## ENUNCIADO DO EXERCÍCIO
Dê continuidade ao texto sobre a conversa com Pedro, que não consegue sair do passado, começando logo depois da última frase.

## TRECHO DO TEXTO
Isto afastava os motivos de superfície daquela conversa, o fim trágico de uma conceituada revista, para nos levar a questão de profundidade: a razão pela qual Pedro continuava aprisionado ao passado após tantos anos. Aceitar que o mundo e a vida mudam o tempo todo é entender os ventos da transformação. Os ventos mudam de direção para aperfeiçoar o marinheiro na arte de navegar. Revoltar-se com os ventos é um convite ao desastre. Adaptar a posição das velas para evoluir nas tormentas, nos leva além da imaginação e do conhecimento. 

Iniciei a inadiável partida: “Abandonar as velhas formas de viver não significa necessariamente abdicar das essências do ser. Princípios, valores e verdades podem seguir coerentes em um diferente estilo de vida. A vestimenta não muda o indivíduo; o seu olhar, pensar e agir, sim, o modificam. Não raro, ter de deixar de lado roupas sofisticadas por outras bem mais simples, pode ferir o orgulho; por outra ótica, pode ter o poder de despertar a humildade. Todas as vezes que substituímos o uso das sombras por alguma virtude trazemos um pouco mais de leveza aos nossos dias”.

Era preciso ir aos fundamentos para que o raciocínio se fizesse lógico: “Para nos fazer avançar, a vida nos desequilibra. Revolta é a recusa em aceitar os convites da vida para caminhar de um jeito diferente. Sentar-se na beira da estrada para se esgotar em lamentos é uma escolha pessoal. Buscar um novo ponto de equilíbrio e aperfeiçoar o jeito de andar, também”. Pedro quis saber onde eu queria chegar com aquela conversa. Evitei maiores rodeios: “Quero chegar nesta mesa, pretendo alcançar você. A razão pela qual se nega a sair do passado. Um lugar abençoado pelas lembranças, mas inadequado para se morar”.

Pedro me perguntou se eu não compreendia que a vida dele restara prejudicada por causa de decisões erradas de outras pessoas. Expliquei: “Esta maneira de olhar e pensar são as grades da sua prisão. Evite o personagem da vítima perfeita. Ele o impedirá de agir, negará novos rumos e destinos. Pessoas que aceitam esse papel se acreditam credores da vida em razão das rupturas que aconteceram. Ninguém fez nada com o intuito de prejudicar você. Lembre que quem mais perdeu foram os donos da revista. O fato de ter sido atingido pelas escolhas alheias não o impede de prosseguir. As pernas são suas. Levante-se e caminhe. Faça de si mesmo a sua melhor invenção. Que os seus dias sejam o melhor texto que você já escreveu. Dos escombros, reconstrua um novo ser. Não haverá história mais bela”.

## TRECHO DA LISTAGEM
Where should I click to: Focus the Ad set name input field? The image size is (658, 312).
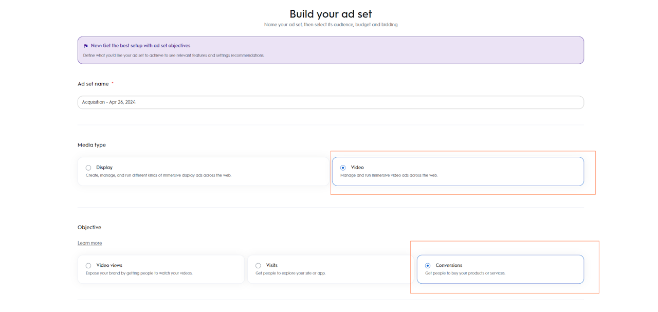pyautogui.click(x=331, y=102)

## RESULTADO FINAL
Inconformado, sacudiu a cabeça e falou com uma ponta de ironia: “Nada como um pouco de poesia para nos iludir quanto à realidade”. Não me deixei afastar do meu eixo nem da minha verdade. Eu admirava o Pedro e queria que ele resgatasse a autoestima. Com isto, recuperaria a própria vida ao se livrar do cárcere onde se colocou. Expliquei: “A poesia, assim como a filosofia, serve para afastar as cascas das aparências. Então, a essência reluz. Aí está a sua fonte de força e equilíbrio, o seu ponto de partida para uma nova jornada, o capítulo inicial de outro ciclo existencial. Apesar de ser a sua história, se tornará outra, por levar o protagonista aonde ele nunca imaginara chegar”. Fui sincero com ele: “Eu acredito nessas palavras. Eu as uso para caminhar nas minhas noites escuras. Nos dias que me desoriento por não enxergar as estrelas, uso a filosofia como guia”. 

Pedro perguntou se eu tinha alguma ideia do que ele poderia fazer. Mantive a firmeza: “Nenhuma. A você caberá as consequências por suas escolhas. Portanto, que entenda a responsabilidade que lhe cabe. Nenhuma ajuda servirá para libertar o prisioneiro que se apaixonou pelo cárcere”. Pedro se calou. O seu olhar distante evidenciava o efeito daquelas palavras em sua consciência e coração. Deixei que metabolizasse cada uma das ideias. Assim é o processo de mutação. Pedro disse que ficara desorientado desde o fechamento da revista. Amava a vida de redator conceituado de uma publicação prestigiada. Os seus textos influenciavam as pessoas. A sua opinião importava. Ele se sentia importante. Com o fechamento da revista, caíra no ocaso. Foi como se a sua vida tivesse desparecido também. Ninguém se importava mais com que ele pensava. Sem demora, outros ocuparam o seu lugar no gosto do público.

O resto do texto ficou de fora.